Forty years ago, a younger Wenders set out on a pilgrimmage (while insisting it wasn’t one) to Tokyo in search of the spirit of Yasujiro Ozu. As the German director narrates in English, he has a great love for the films of Ozu. While many directors evolve, work, and create in a variety of different genres and styles, Ozu was consistent in his output, telling simple stories centered around family life in Tokyo until his death on his 60th birthday. Unlike virtually any other director, his entire catalogue, spanning decades, could be approached as a single masterwork.

Tokyo-Ga is Wenders’ document of his trip to Tokyo, hoping to still find something of the spirit of the great master there, 20 years after his death. He explores the city, comparing and contrasting the contemporary technological and cultural hub with the version that Ozu depicted. He finds a place of noisy machines, inescapable commercial business, and rampant advertising, but also one with a sense of identity: narrow alleys, quaint neighborhoods, trains – a place that still values humanity and art.

Chishū Ryū visits Ozu’s grave – Tokyo-Ga

Perhaps most relevantly to his search for Ozu, Wenders interviews two of the director’s contemporaries: actor Chishū Ryū and cameraman Yuharu Atsuta, who both share their fondness for the director and their careers with him, as well as a sense of nostalgia for what he meant to them and their careers – things were never quite the same after his passing. Ozu was a man meticulously set in this ways, preferring certain routine in his approach (such as preferring to position the camera statically at the same low angle) – one wonders of perhaps a little of this personality of Ozu made its way into Wenders’ Hirayama.

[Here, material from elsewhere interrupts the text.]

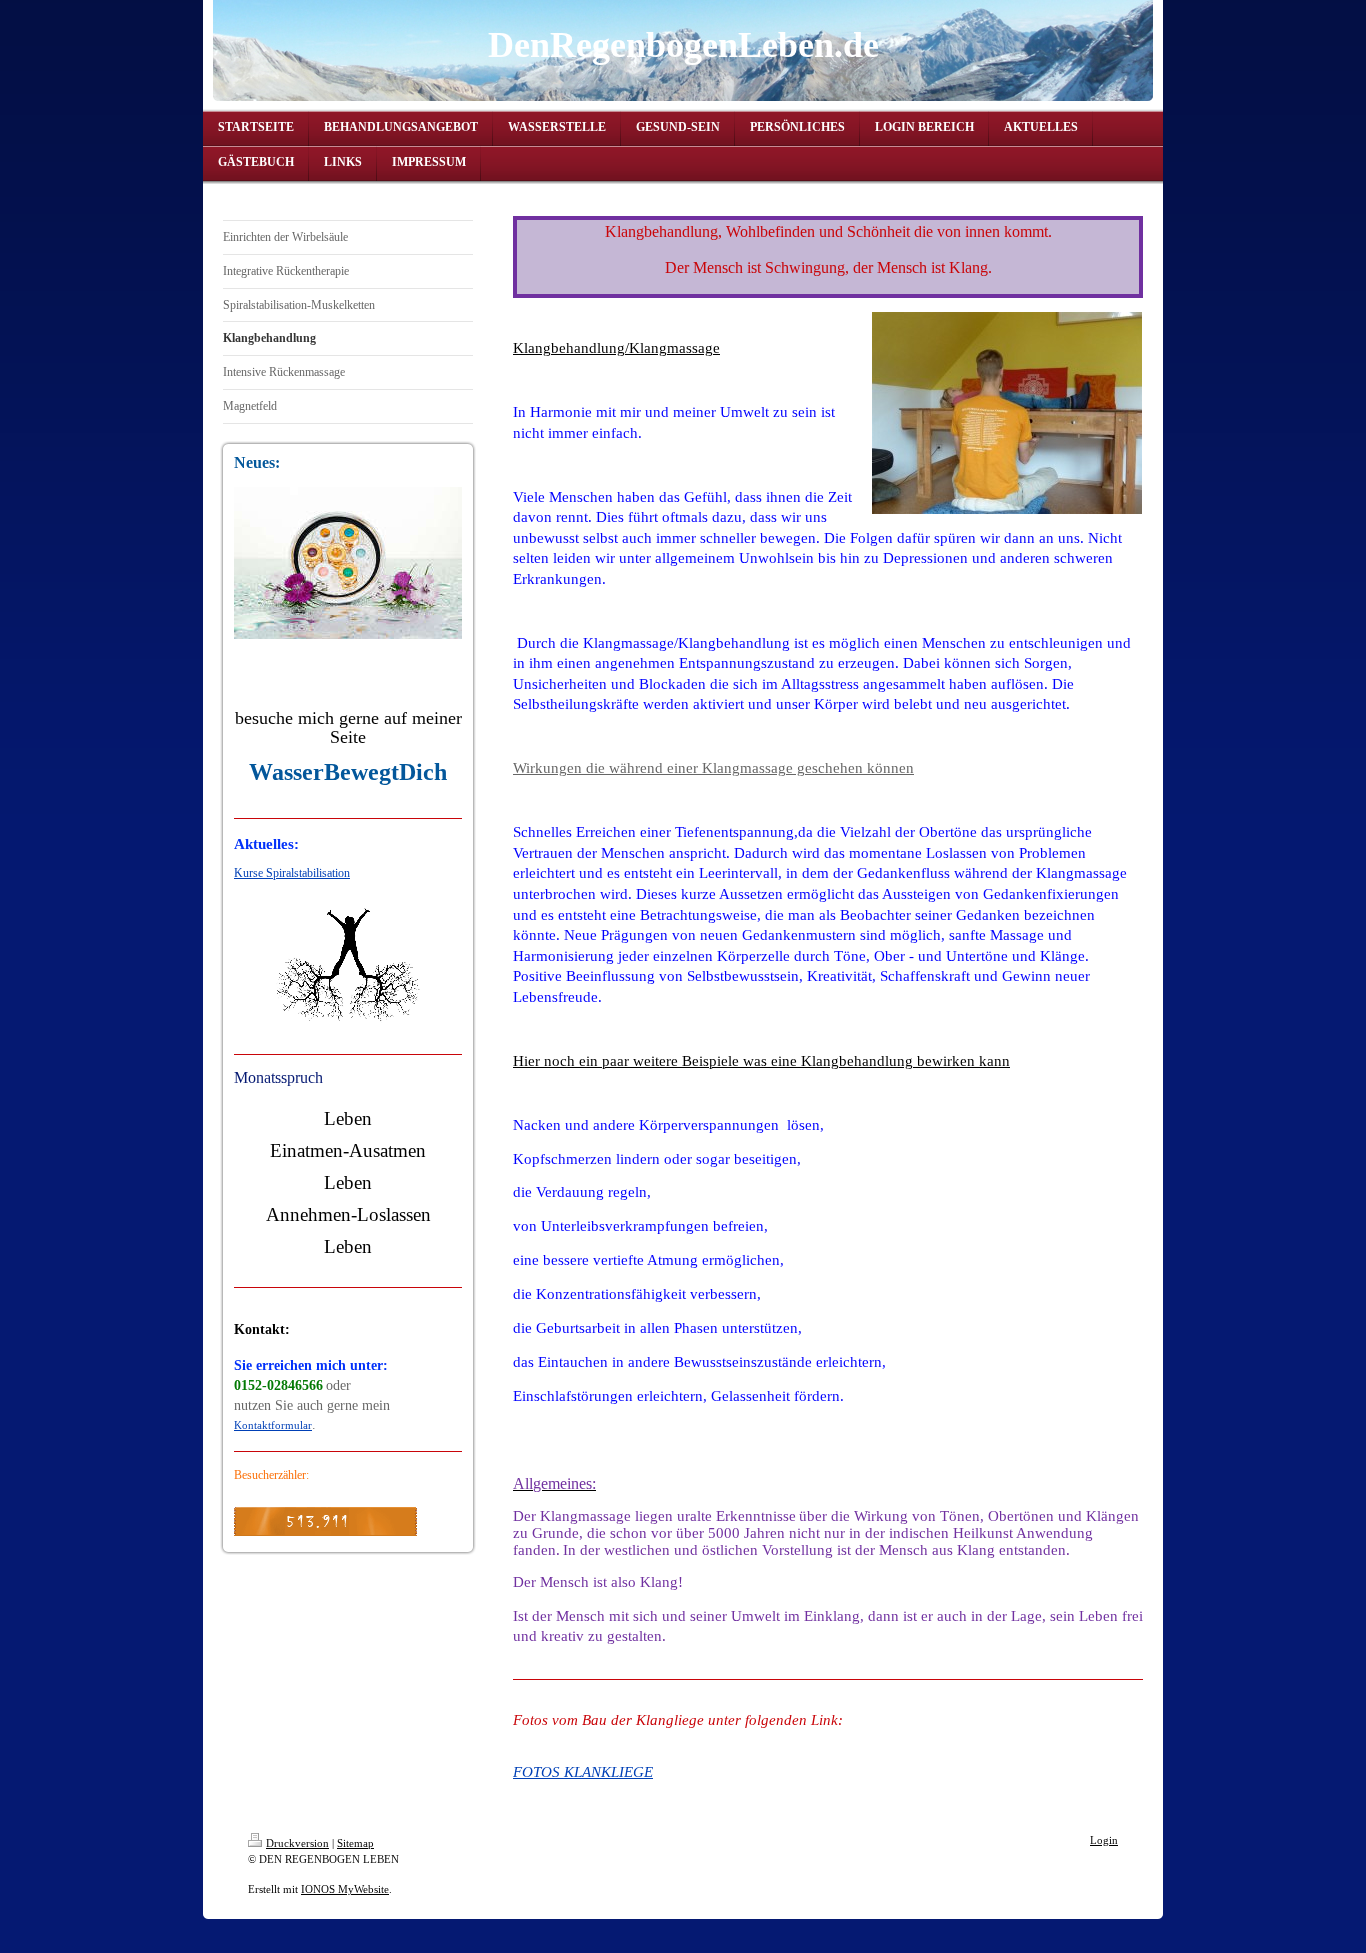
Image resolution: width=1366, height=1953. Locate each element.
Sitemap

Yuharu Atsuta demonstrates Ozu’s preferred camera angle – Tokyo-Ga

The film is a little meandering, as Wenders trains his eye on interesting but questionably relevant sidetracks like a pachinko parlor, a golf driving range, a gathering of rockabillies, lots of trains, and a factory where artisans craft realistic looking wax food for restaurant displays. Cinephiles may also enjoy watching him meet up with a couple of other filmmaker friends, Werner Herzog and Chris Marker.

The editing is not organized in the “obvious” way most people would have done it, by inserting clips of Ozu films throughout to complement the relevant discussions. Whether for artistic or budgetary reasons, Wenders bookends the film with a couple of Ozu scenes but his own travelogue is kept uninterrupted. He also prefers to directly narrate his interviewees’ words rather than subtitle them, which I kind of dug as an unusual personal touch.

Now that some decades have passed, I think the film is probably of greater interest than it was in its own time, offering not only its original search for the spirit of Ozu, but a quite detailed window into the past: an outside (and non-American) perspective of Tokyo of 40 years ago.

It works particularly fittingly as a complement to Perfect Days. Here we see the beginning of Wenders documenting his journey into the work and spirit of Ozu, whereas Perfect Days is, at least for now, the culmination of it.